▸ Textabschnitt

Im letzten Text dieses Kapitels stellt Rainer Ohliger die Vorzüge einer multiperspektiven Geschichtsvermittlung in der Einwanderungsgesellschaft heraus. Er argumentiert, dass diese ein Schlüssel sein kann, "um der Konstruktion eines gemeinsamen 'Wir' gerecht zu werden"(S. 125).

Das nächste Kapitel wendet sich unter dem Titel "Biografische Reflexionen" dem Spannungsfeld von Migration, Geschichte und Identität zu. Die erfassten Aufsätze ermöglichen das Eintauchen in sehr persönliche Zugänge zur Geschichte. Sergey Lagodinsky etwa erzählt, wie seine Familie 1993 von Russland nach Deutschland auswanderte. Seine Erinnerungen konzentrieren sich dabei auf gefühlte und tatsächliche Sprachlosigkeit, nachdem er in der neuen Gesellschaft angekommen war. Basil Kerski ist Publizist aus Berlin, 1969 als Sohn einer Polin und eines Irakers in Danzig geboren. Er berichtet von der komplizierten Identitätsfindung als Pole in Deutschland, aber auch von der "Verwurzelung durch Bildung" und der Unterstützung durch seine Lehrer. Den Abschluss dieses Kapitels bilden vier Aufsätze von Preisträgern des Geschichtswettbewerbs des Bundespräsidenten. Sie schildern ihre vielfältigen Erfahrungen damit, "mehrere kulturelle Identitäten zu besitzen, [und zu] wissen, wie es ist, zwischen Zugehörigkeit und Zerrissenheit zu schwanken" (S. 154). Die Berichte sind sehr persönlich und vermitteln einen Eindruck, welchen Einfluss die subjektive Beschäftigung mit der Geschichte (der eigenen Familie, des Herkunftslandes und Deutschlands) auf die eigene Identität ausüben kann.

▸ Arbeitsauftrag
In welcher Stadt wurde Basil Kerski laut dem Textabschnitt geboren?

▸ Gegebene Informationen
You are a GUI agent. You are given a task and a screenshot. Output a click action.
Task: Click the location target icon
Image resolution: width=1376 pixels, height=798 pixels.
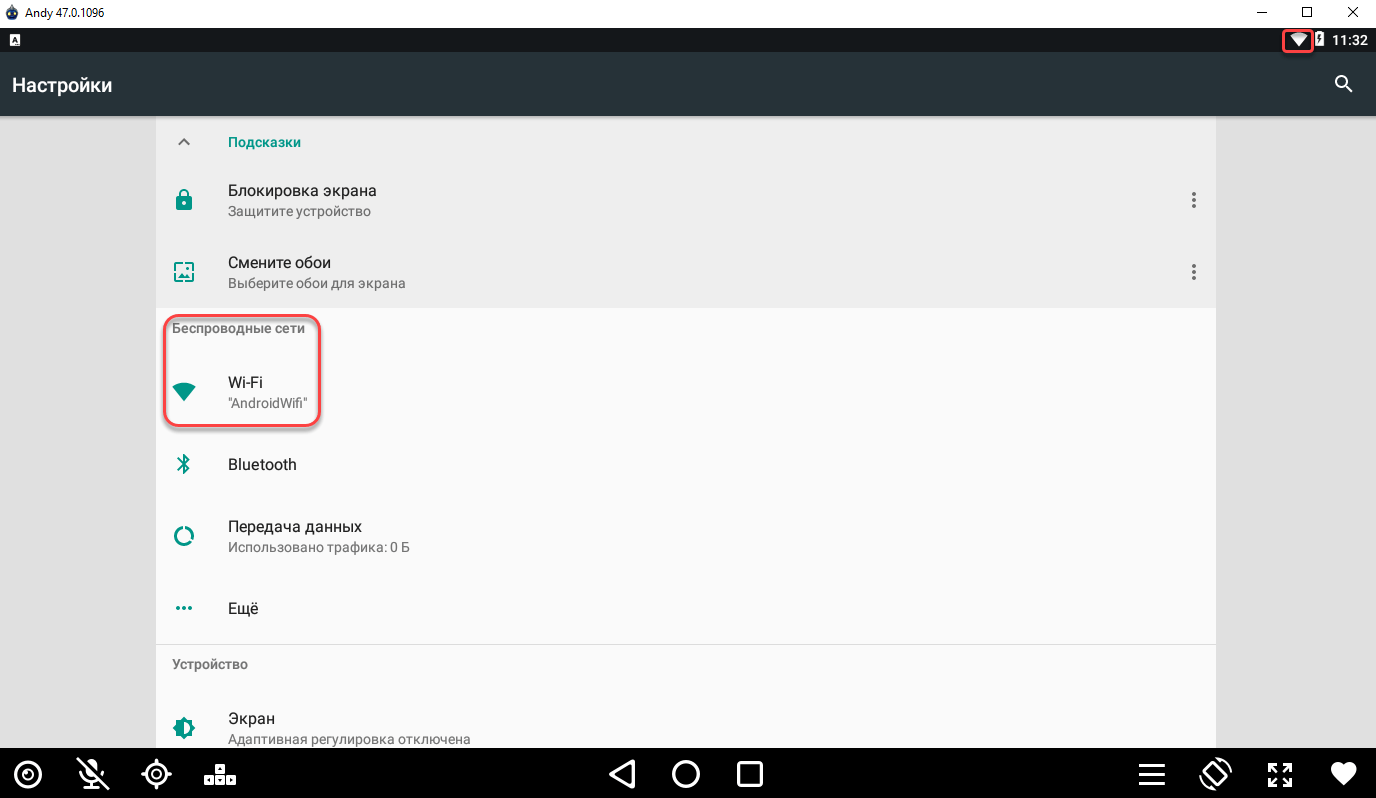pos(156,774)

▸ Erledigte Aufgabe
In Danzig.